The Princeton U. Tiger has already earned his stripes in the music business and is on his way to converting them to stars.
The university senior recently witnessed the world premiere of his "The Other Side of Paradise," performed and recorded by the Bratislava Symphony Orchestra; got inside the musical mind of Israel — which he has visited — composing for the PBS film Israel Inside, shown in Florida and to be screened on El Al flights (no WHYY-TV date has been scheduled yet, but the composer stresses he'd enjoy having it programmed on his local turf); and has a score of other professional musical accomplishments that jam for shelf space at home and at Princeton.
He's already held an Oscar, presented to him by one of Hollywood's hottest music men, Alan Menken.
OK, it was Menken's Oscar and it was at a time when Greenberg was working on a special project for the composer while still in high school.
But it left an impression on the lifeline of his hand that he held it in. It felt "heavy," laughs Greenberg.
Chances are this musical Action Jackson is impressing upon others that one day he will feel it again — and it will signal his own golden opportunity.
Of recent films out, Greenberg considers Moneyball on the money when it comes to music serving a film perfectly. But when it comes to his own career, it's not about the money; it's about the ball of working in a picture industry where his talent can be framed perfectly.
For now, the Princeton music and performance major is measuring his next steps carefully. No doubt, it's film scoring he wants to do and is already mulling major grad school possibilities for a master's in the subject.
But he has already mastered much at such a young age. His efforts have shaped up since he and a batch of fellow students formed the Shape Machine at Princeton and opened for Roots — the current house band of Jimmy Fallon's late night TV talk show — when the band played at the university.
How cool was that? Enough to pull up roots? "If they would have asked us to tour with them, I would have left school right then," says Greenberg.
Hold that tiger? No way — no leash has been made strong enough to collar the creativity of a young man whose credits have rolled at the end of HBO's film The Kids Grow Up; taken on the sportin' life by composing for ESPN specials; and written for commercials.

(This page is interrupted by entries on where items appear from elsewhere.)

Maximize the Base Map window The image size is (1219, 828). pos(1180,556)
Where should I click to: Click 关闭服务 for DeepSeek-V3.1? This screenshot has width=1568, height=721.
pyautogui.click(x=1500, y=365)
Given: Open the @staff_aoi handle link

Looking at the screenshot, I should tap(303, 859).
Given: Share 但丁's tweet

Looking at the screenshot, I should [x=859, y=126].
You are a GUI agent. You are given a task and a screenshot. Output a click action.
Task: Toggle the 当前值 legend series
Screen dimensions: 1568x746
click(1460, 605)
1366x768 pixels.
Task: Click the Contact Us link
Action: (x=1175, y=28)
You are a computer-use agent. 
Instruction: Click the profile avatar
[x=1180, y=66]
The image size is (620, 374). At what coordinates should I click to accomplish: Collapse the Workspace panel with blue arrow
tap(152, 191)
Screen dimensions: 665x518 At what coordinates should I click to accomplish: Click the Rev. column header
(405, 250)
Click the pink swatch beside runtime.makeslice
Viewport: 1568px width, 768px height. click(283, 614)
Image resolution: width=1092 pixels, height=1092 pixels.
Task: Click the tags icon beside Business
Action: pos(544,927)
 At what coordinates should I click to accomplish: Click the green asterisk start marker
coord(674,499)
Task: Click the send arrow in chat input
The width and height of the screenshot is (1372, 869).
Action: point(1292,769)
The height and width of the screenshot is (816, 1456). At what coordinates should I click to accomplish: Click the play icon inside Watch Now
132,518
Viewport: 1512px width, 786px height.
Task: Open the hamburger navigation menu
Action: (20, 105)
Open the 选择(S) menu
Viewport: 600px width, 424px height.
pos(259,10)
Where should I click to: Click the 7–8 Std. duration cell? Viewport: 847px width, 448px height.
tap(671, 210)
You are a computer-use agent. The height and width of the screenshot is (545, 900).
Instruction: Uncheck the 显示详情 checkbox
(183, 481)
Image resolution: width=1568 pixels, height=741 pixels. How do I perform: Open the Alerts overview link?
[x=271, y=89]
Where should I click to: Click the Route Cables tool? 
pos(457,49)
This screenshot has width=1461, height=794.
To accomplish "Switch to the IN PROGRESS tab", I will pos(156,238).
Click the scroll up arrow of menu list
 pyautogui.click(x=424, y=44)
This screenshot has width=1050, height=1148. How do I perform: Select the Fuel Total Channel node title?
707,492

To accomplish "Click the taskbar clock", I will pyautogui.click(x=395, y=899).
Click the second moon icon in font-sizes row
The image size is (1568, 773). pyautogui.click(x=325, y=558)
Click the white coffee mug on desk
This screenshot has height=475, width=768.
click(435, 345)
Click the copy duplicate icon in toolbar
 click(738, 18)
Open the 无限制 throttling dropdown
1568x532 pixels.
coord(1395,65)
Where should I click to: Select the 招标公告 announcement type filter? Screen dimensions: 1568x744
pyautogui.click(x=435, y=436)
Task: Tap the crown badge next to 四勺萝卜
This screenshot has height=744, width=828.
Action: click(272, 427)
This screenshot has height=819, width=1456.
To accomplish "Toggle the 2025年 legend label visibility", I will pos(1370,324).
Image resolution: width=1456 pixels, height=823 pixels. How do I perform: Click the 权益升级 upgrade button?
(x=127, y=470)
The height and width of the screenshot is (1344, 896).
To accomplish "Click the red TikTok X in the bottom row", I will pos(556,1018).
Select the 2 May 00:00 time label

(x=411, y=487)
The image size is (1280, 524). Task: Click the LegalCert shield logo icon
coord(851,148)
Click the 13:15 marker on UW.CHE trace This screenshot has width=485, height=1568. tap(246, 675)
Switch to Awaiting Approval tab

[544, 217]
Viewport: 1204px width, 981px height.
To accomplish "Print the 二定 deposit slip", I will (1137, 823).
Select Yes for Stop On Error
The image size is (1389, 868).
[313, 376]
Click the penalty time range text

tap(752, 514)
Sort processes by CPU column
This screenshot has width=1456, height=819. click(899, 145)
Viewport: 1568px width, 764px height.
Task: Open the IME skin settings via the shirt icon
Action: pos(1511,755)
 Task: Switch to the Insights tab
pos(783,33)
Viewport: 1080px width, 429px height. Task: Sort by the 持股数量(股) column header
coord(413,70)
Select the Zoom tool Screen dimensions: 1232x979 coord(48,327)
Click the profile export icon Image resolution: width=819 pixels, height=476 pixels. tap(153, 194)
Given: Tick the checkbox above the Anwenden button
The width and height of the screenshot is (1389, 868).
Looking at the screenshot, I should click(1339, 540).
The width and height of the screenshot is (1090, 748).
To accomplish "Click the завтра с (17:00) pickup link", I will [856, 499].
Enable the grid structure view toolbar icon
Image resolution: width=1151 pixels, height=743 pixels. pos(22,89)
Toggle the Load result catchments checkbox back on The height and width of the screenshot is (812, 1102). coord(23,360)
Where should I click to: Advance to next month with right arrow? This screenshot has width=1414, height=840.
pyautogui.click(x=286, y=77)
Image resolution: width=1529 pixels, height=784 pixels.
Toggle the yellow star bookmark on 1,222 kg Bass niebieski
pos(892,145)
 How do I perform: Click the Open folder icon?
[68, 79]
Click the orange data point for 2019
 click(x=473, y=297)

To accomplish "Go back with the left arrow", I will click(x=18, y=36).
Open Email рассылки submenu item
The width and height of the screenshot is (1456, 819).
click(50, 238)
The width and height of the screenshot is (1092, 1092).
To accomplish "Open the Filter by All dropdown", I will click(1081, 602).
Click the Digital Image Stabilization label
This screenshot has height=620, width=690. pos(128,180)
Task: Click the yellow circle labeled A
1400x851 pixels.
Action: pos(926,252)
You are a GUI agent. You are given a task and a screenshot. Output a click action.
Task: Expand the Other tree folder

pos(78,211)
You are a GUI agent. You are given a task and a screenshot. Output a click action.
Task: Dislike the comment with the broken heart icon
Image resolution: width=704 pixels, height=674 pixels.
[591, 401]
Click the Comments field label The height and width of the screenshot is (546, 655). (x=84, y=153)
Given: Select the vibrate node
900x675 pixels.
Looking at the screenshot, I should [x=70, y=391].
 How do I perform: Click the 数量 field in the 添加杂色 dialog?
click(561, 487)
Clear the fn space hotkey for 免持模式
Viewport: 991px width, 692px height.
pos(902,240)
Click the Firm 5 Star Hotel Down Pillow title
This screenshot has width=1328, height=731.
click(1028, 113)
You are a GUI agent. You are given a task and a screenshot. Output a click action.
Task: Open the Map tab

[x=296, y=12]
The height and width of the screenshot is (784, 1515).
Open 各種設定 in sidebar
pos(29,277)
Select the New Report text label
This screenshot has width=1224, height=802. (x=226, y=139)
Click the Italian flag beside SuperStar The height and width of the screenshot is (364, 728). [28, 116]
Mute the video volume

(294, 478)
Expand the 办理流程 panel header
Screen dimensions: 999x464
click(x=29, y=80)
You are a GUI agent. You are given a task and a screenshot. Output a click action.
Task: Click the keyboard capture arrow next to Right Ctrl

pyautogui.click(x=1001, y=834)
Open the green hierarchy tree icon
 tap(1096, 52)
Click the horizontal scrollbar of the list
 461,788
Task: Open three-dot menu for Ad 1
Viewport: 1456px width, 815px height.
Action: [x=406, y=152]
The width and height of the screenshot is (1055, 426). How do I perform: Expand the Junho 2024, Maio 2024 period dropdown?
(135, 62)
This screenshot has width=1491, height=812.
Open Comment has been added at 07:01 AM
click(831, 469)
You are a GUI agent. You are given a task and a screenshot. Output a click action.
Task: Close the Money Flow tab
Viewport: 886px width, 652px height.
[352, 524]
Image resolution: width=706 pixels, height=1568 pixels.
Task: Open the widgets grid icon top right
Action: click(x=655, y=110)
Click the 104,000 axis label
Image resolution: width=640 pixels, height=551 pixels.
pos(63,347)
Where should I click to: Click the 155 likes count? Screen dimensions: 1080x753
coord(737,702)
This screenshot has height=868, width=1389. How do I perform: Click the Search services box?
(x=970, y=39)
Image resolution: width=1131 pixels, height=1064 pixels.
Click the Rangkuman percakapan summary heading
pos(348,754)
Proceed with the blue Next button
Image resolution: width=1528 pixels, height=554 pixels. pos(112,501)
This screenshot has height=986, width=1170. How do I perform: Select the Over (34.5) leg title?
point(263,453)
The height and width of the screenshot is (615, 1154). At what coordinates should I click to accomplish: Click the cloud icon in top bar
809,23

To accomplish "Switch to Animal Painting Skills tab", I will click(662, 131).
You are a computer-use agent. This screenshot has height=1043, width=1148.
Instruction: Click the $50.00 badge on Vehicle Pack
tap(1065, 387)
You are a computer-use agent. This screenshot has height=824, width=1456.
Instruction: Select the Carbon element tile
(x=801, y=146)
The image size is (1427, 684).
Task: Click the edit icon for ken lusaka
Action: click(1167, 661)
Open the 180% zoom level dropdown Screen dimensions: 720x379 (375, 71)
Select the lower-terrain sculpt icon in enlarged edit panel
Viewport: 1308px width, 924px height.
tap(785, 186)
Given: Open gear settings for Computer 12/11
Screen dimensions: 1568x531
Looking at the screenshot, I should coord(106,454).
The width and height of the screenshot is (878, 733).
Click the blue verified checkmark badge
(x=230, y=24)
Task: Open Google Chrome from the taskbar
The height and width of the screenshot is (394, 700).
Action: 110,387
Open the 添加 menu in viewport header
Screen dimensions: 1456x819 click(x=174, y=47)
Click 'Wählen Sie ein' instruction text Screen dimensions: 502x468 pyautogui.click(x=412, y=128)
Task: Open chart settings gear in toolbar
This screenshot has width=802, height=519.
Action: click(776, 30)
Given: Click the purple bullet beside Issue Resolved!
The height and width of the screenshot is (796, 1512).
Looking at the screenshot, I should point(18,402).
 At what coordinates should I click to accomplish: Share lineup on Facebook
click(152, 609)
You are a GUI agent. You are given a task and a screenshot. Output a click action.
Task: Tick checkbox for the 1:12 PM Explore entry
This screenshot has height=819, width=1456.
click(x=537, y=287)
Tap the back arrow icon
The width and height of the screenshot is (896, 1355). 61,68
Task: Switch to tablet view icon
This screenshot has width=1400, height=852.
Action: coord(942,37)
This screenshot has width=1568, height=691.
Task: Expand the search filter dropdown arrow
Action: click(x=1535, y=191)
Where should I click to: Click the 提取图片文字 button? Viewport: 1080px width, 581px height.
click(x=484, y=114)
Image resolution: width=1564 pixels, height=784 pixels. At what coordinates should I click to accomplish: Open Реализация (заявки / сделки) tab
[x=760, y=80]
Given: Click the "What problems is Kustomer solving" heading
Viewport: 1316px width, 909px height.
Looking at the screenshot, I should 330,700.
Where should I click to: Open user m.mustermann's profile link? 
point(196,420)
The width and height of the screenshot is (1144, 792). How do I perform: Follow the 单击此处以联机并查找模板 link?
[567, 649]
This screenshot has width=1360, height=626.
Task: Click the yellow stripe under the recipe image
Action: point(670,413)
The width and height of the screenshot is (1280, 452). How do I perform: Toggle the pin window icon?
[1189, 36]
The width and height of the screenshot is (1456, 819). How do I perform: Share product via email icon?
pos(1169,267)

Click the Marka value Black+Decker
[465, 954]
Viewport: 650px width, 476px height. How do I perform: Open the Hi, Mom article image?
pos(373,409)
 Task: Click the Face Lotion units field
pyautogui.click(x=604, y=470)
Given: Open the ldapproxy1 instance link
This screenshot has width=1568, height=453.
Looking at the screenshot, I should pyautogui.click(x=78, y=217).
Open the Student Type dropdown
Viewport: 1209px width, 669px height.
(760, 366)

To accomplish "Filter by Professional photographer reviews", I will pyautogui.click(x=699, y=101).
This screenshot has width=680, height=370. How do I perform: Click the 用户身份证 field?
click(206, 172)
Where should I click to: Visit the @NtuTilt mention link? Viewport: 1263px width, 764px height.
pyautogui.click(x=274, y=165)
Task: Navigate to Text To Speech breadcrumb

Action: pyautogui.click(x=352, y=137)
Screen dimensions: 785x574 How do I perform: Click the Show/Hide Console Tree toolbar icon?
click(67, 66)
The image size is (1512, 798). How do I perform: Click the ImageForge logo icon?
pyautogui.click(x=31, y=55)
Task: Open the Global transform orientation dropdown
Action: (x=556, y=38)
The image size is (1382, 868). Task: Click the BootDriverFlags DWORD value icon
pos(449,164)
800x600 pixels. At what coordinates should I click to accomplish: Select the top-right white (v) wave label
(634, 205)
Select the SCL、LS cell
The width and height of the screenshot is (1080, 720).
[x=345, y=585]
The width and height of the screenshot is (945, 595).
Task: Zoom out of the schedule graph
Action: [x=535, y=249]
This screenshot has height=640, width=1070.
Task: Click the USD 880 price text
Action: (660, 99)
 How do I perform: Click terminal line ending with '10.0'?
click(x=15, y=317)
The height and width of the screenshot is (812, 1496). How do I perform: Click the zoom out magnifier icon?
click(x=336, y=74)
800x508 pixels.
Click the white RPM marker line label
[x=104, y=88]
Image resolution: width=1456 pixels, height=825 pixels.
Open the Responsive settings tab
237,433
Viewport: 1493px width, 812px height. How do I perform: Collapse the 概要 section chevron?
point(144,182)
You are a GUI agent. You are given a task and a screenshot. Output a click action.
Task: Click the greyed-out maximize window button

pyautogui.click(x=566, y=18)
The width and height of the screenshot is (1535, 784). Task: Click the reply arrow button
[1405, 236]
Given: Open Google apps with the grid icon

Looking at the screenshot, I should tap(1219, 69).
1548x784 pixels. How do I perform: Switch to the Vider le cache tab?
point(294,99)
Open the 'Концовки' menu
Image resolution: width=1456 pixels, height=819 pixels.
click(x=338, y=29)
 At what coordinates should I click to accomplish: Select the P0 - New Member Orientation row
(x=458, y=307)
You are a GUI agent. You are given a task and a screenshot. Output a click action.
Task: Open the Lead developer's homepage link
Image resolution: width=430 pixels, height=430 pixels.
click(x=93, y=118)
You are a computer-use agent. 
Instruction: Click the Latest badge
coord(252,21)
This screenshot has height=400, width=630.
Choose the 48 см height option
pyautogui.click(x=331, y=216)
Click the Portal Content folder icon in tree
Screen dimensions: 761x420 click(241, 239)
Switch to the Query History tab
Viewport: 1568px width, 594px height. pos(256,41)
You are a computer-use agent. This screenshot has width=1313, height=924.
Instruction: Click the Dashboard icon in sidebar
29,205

"Writing music is a passion," he says simply and sincerely.
Say, doesn't Snapple make Passion Fruit? He's written for that company as well.
A standout student, Greenberg claims Princeton pride makes its own kind of music. "Everyone here has something besides classes," he says. "The university encourages it."
So do his parents, Joel Greenberg and Marcy Gringlas, whose own proficiency at violin and bow struck a chord with her kid early on. (Jackson is one of the couple's three children.)
Indeed, Greenberg carries some of that maternal music as memory when he takes his own bows: "There's Mom's little voice at the back of my head that says, 'Enjoy!' "
How could he not? Isn't it Rich — there are those who might have confused him with Buddy Rich when Greenberg took to the drum set and banged it, not slowly, but professionally, at his own Bar Mitzvah. (He is adept at a number of instruments, all playing key parts in that aforementioned passion for writing.)
That was before he was asked to score his high school's theater productions and way before his study abroad jazz jaunt to London during college and that Rocky Mountain of a high invite to attend the Aspen Music Festival on a fellowship.
But there is nothing, Jackson agrees, that is more Jake than hearing one's own music read. Maestro, if you please — and it pleased Greenberg almost more than he can say when he heard the Princeton U. Orchestra read one of his compositions.
"I left the concert hall and called my mother and said, 'I have to do that again.' "
Well, he just did; and the Skype's the limit. When "The Other Side of Paradise" was performed in Estonia, Greenberg grinned from the other side of the world: "It was 5 a.m. here and I tuned in on my computer from my dorm room and talked through Skype to the conductor.
"I feel it all came together with this piece."
Unfortunately, he says, not all could come together to celebrate. When his beloved grandfather recently passed away, a little part of Greenberg died inside, too. "He was the biggest inspiration in my life," says the student whose eulogy at Al Greenberg's funeral was reportedly as moving as his music.
"He had dreams in his life of working in Hollywood," but for a variety of reasons, chose a different path.
And if his grandson's road should ever lead to the Kodak Theater in Hollywood, where the Oscars are handed out, his late grandfather would be given kudos for his hand in helping Greenberg achieve the honor.
"I would thank him first," the Princeton progeny says of the man who gave him uncompromising support and a sense of urgency to sneak up on life and "Just do it!"
And how would his grandfather react if he were alive to witness Greenberg's golden opportunity should there be a Kodak moment in the young man's life? "He would probably forget I was on stage and be interested in talking to Steven Spielberg on the first row!" his grandson says with an appreciative laugh of the man who made life's music oh-so-sweet a soundtrack to follow.